Ergo Catholics who don't just rock up to Church every Christmas or Easter
You acknowledge then that there are different kinds of Catholics, of which you only represent one.
Then what is your issue. You asked if experiencign God was just another pleasure, when I asserted that departing from wordly pleasures is part of the monastic experience. I replied that it is not a pleasure but rather a joy, a state of blessed felicity as the Church calls it which is quite distinct from the pleasures of flesh or mind.
The issue being that I specifically asked whether the function of Holy Father - to name just one example I mentioned - is, in your opinion, completely devoid of any physical pleasure. To acknowledge your present answer, would you qualify this function as resulting in pure blessed felicity? Wouldn´t that be somewhat unrealistic? ´(And I did not ask if experiencing God was ´just another pleasure´; if you want people to take your thread seriously, please refrain from twisting someone´s words.)
By implication by your use of terms such as doctrinary Catholic and so forth, since that implies a rejection of objective divine authority the only other option is for you, to follow as most do, to the idea of relativism where what passes for truth is dependant on the person, and where the majority popular opinion determines what is right or wrong, what is lawful or unlawful. As to the Church not having infallible teachings, honestly I must laugh at you, anything that has been dogmatically passed down from the apostles, or which the Magisterium of the Church through the guidance of the Holy Spirit has explicitly seen fit to define dogma is infallible and unchangeable teaching.
By implication... I merely deduce from the style of your answers - which rarely reflect any personal view - that you belong to the kind of Catholic that might be termed doctrinary. Your answers reflect simply the cathechismic response - something which one might expect from a Church official -, rather than any personal views you might have on a subject as a member of the Roman Catholic Church (church taken as the collective of believers rather than the mere institution). As I´ve hinted earlier, there are different kinds of Catholics, many of whose voices are rarely heard on this thread.

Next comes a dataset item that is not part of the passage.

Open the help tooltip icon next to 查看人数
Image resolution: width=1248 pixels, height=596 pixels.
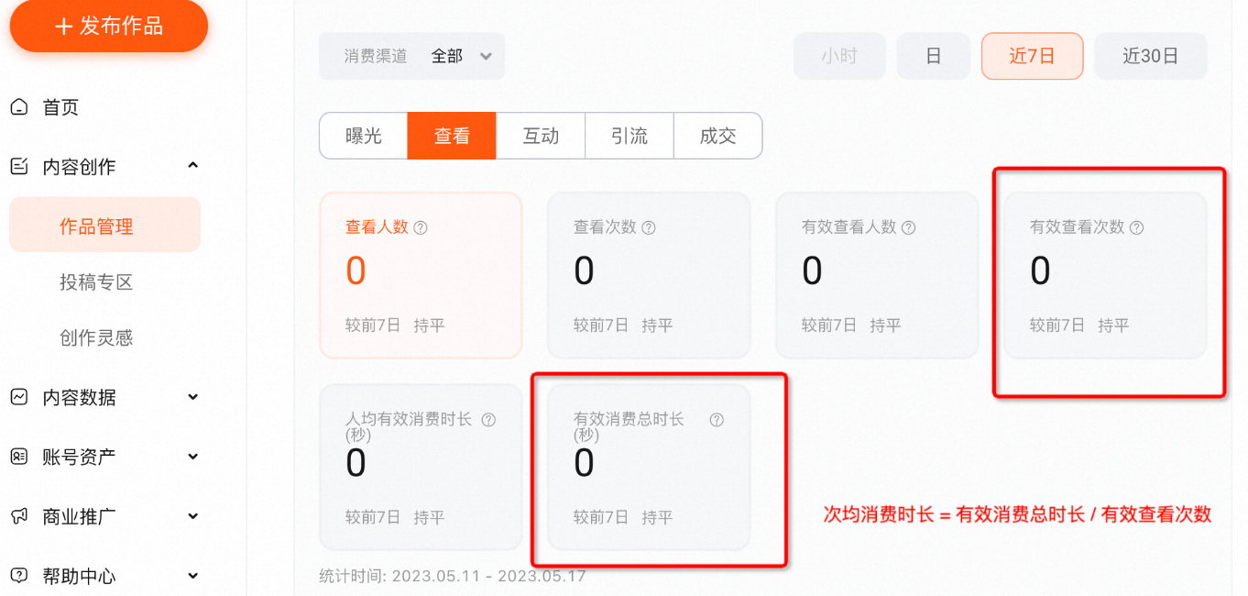coord(420,227)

To laugh at someone´s statement, for instance my mention of the fact that the Catholic Church does not have infallible teachings - which can be easily demonstrated by the existence of such religions as Greek Orthodoxy or Protestantism, not to mention Islam, another world religion derived from Judaism -, reveils a rather contemptuous attitude towards those who do not share your personal views (and to state that the Catholic Church has´infallible teachings´ is such a personal view, a view that isn´t shared by all Catholics).
Furthermore, you seem to be unaware of the fact that present day Church teachings, rather than having been ´passed down from the apostles´ (of whom, apart from Paul´s scriptures, little remains), have evolved over the centuries, and have been frequently altered or adapted, depending on circumstances. Hardly ´infallible and unchangeable teaching´, then. It´s all very well to present official Church views ( for views they are), but even a devout Catholic should get his facts straight.
Finally, I do not reject divine authority - objective or otherwise -, but I wish to point out that it is arrogant to presume of any human that he or she might know what even divinity is. You presume a great deal, but presumption is all that it is, unaware of it as you might seem.
If it is merely your goal to present official Church views, that is fine, but the title of this thread than seems rather inaccurate.